• [Problem details]: Pick each line containing the word "screenshot" out of the data below.

• [Data]:
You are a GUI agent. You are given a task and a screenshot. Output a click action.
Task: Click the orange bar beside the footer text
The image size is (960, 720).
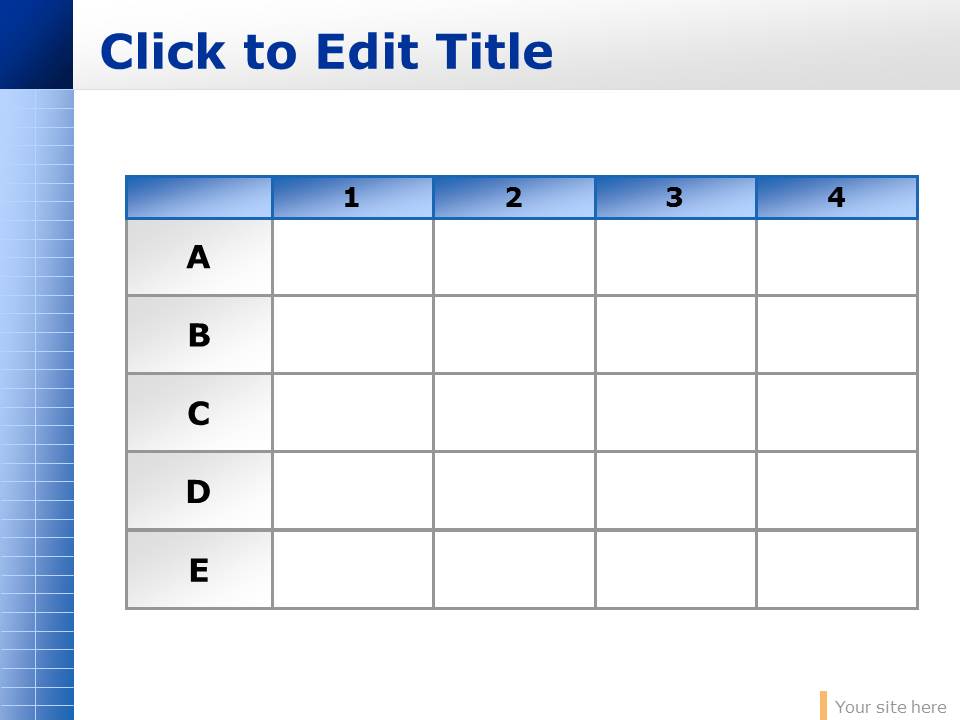click(823, 705)
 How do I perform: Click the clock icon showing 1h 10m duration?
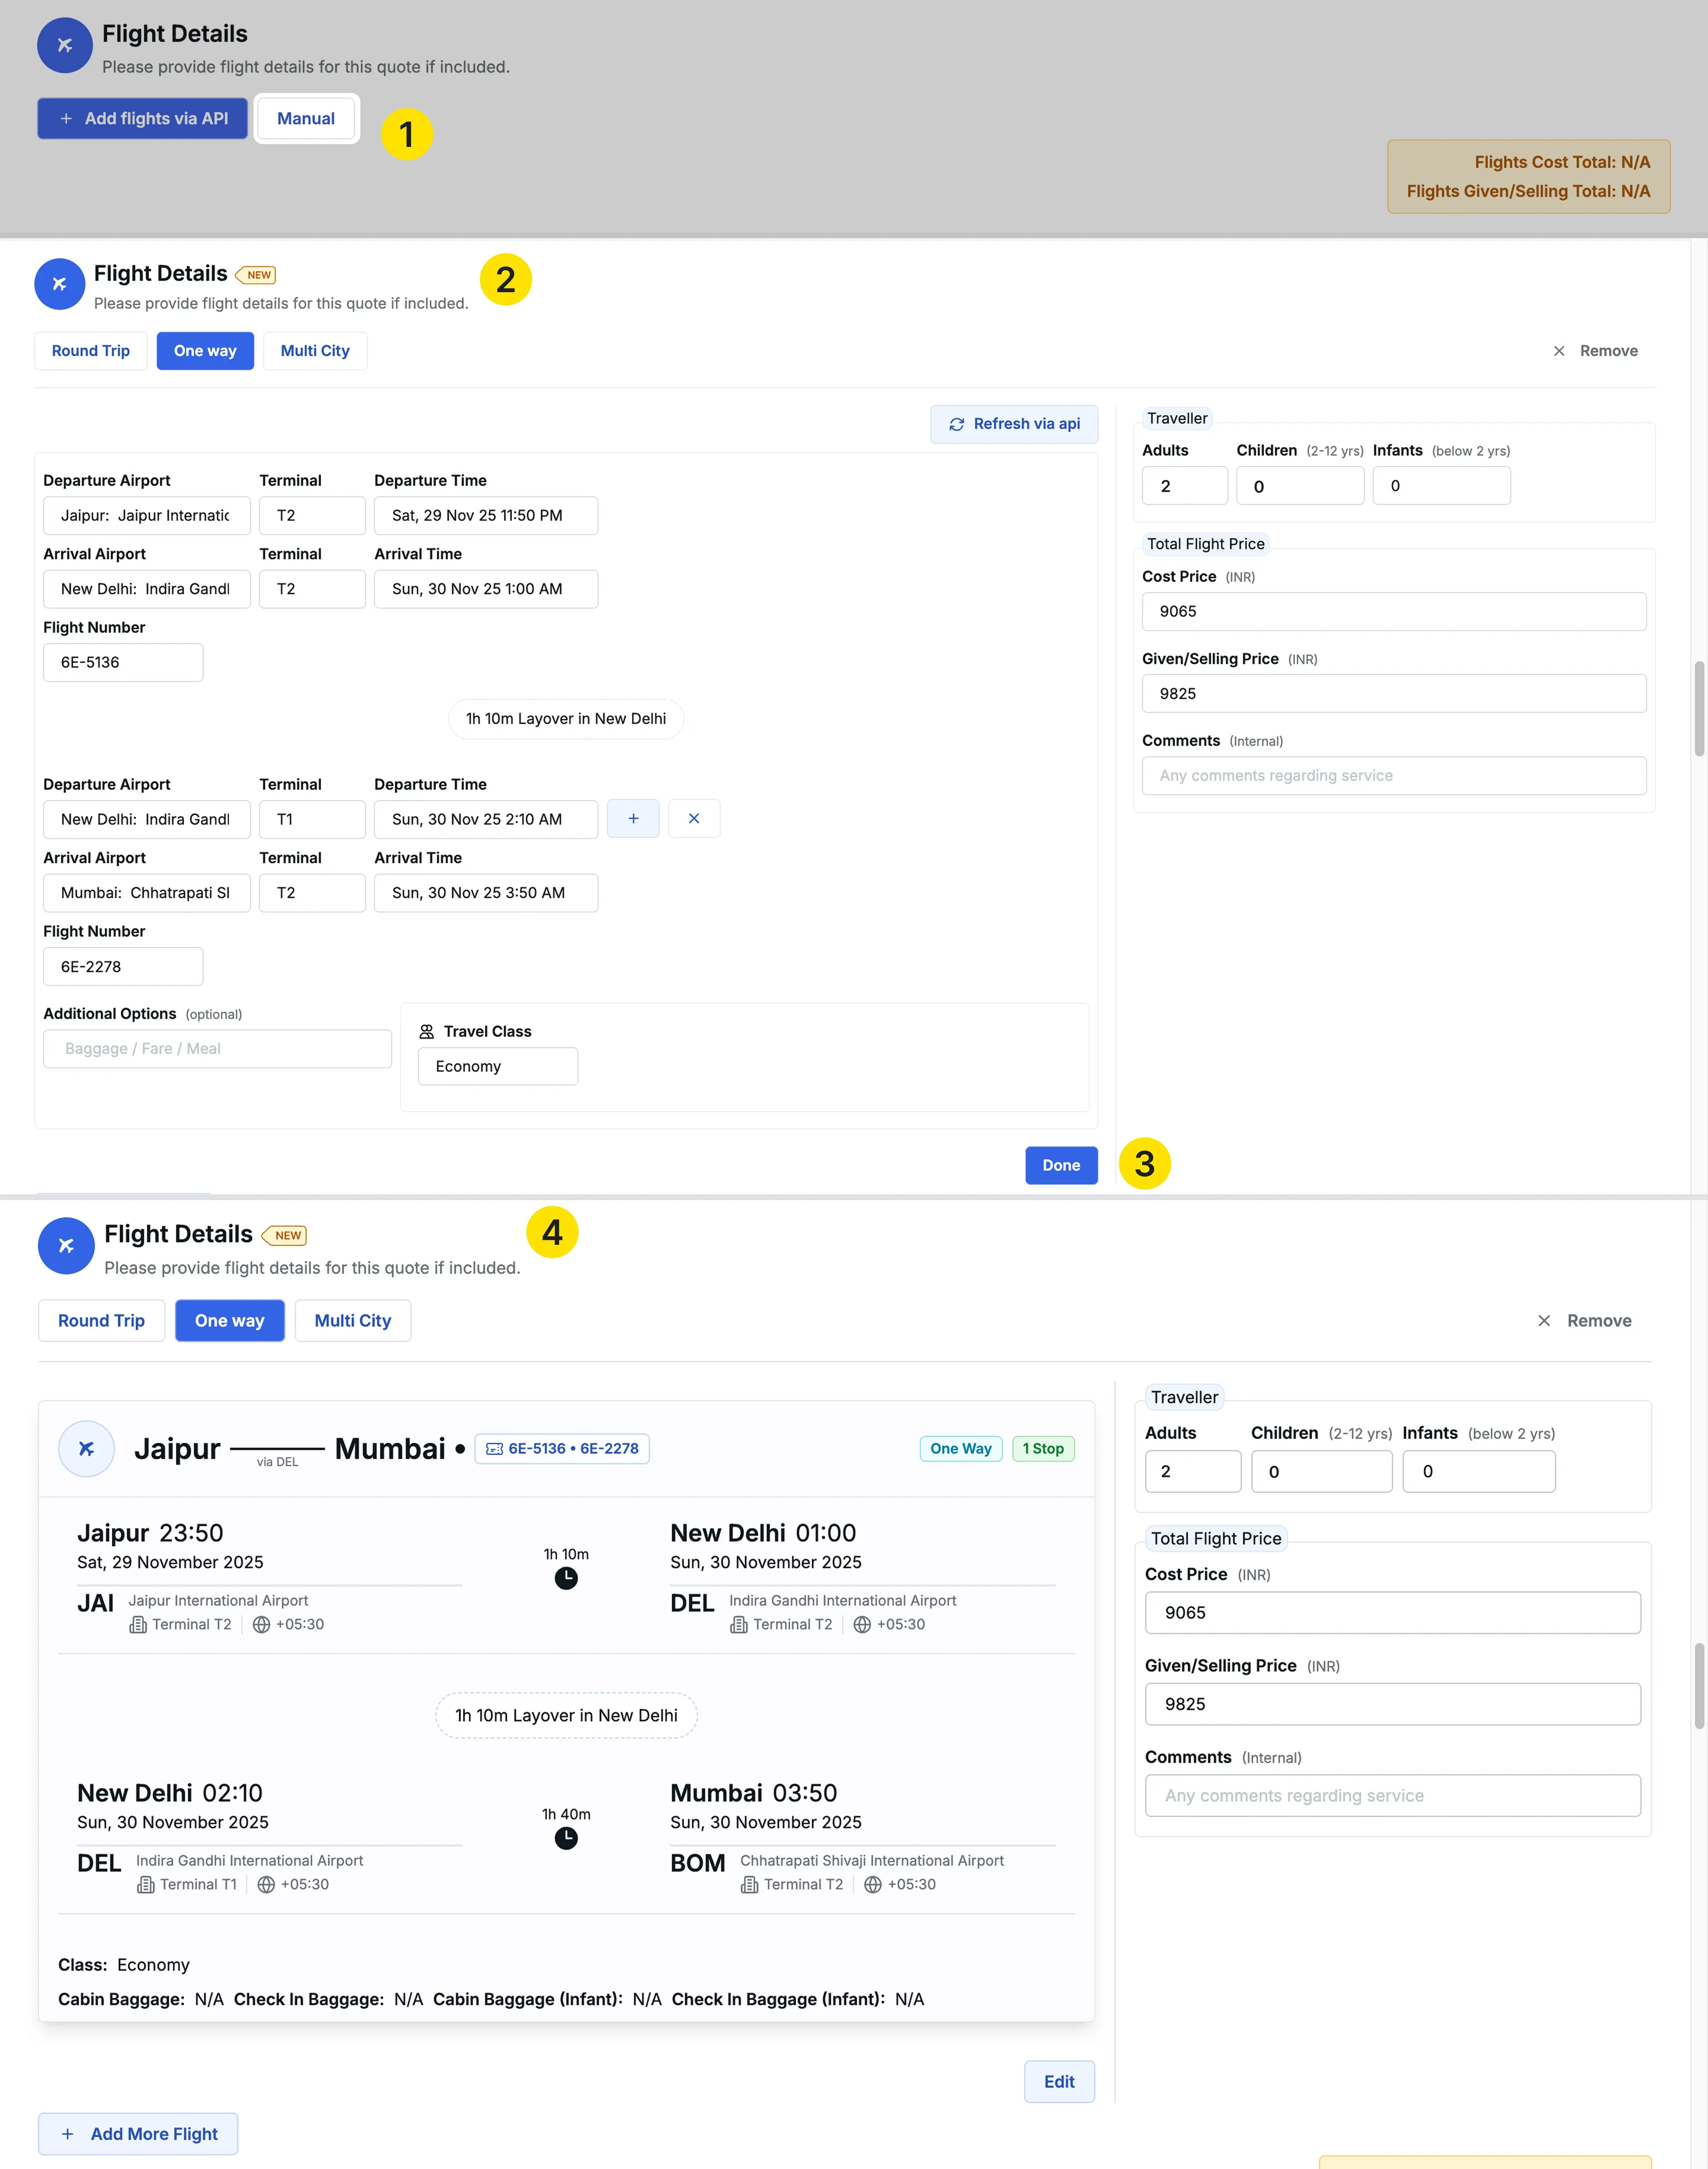pyautogui.click(x=566, y=1578)
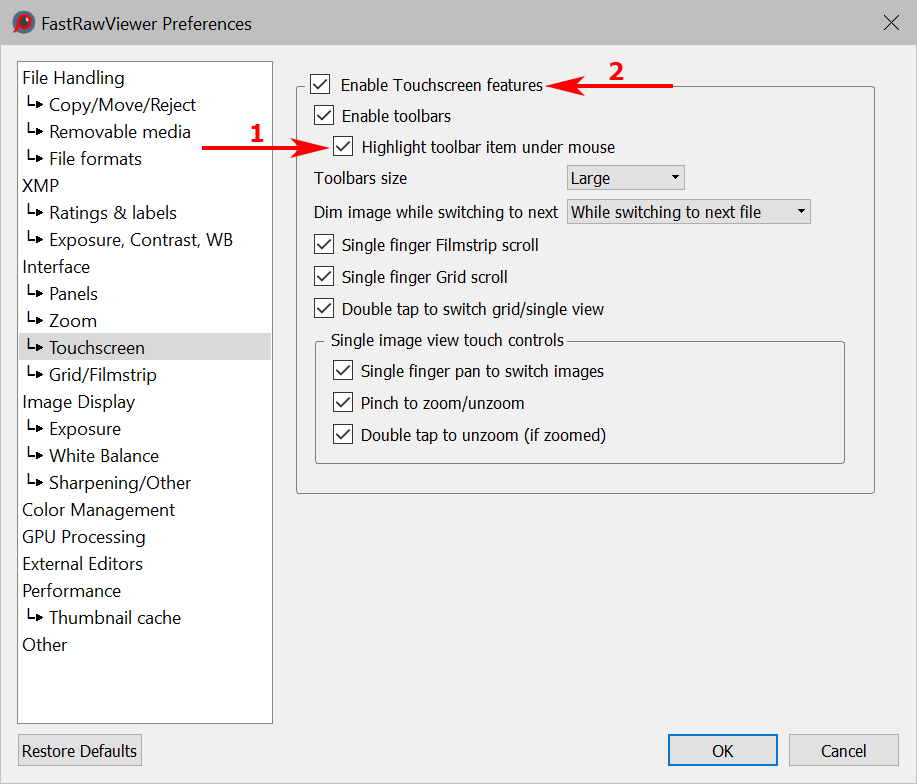Open White Balance preferences
Image resolution: width=917 pixels, height=784 pixels.
103,456
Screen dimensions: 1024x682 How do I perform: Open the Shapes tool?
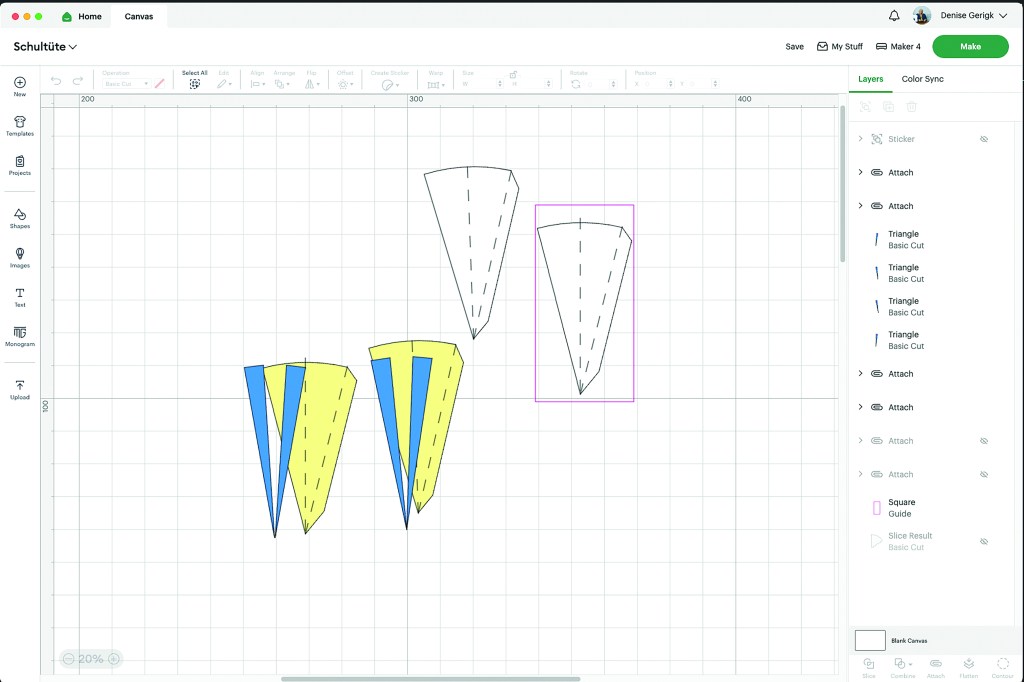click(x=20, y=217)
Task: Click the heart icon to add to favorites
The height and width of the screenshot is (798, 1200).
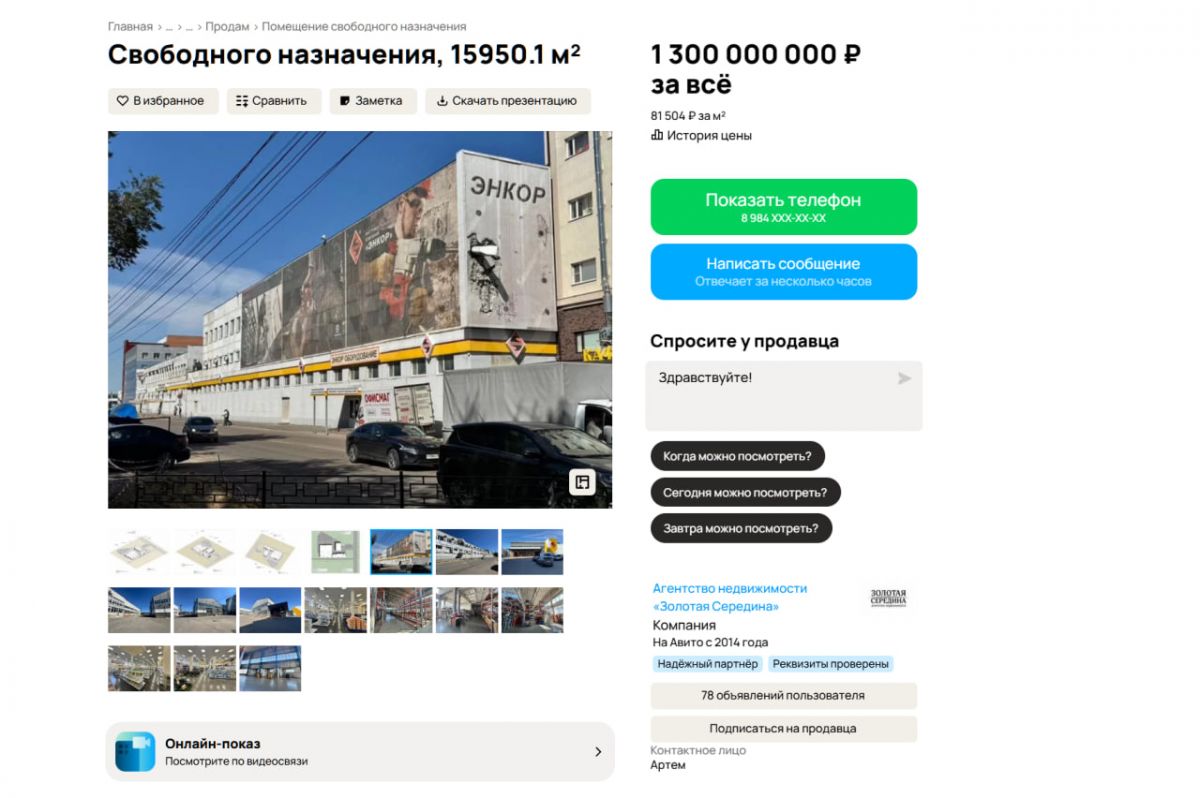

• [Exercise result]:
You are a GUI agent. You are given a task and a screenshot. Output a click action.
The height and width of the screenshot is (798, 1200).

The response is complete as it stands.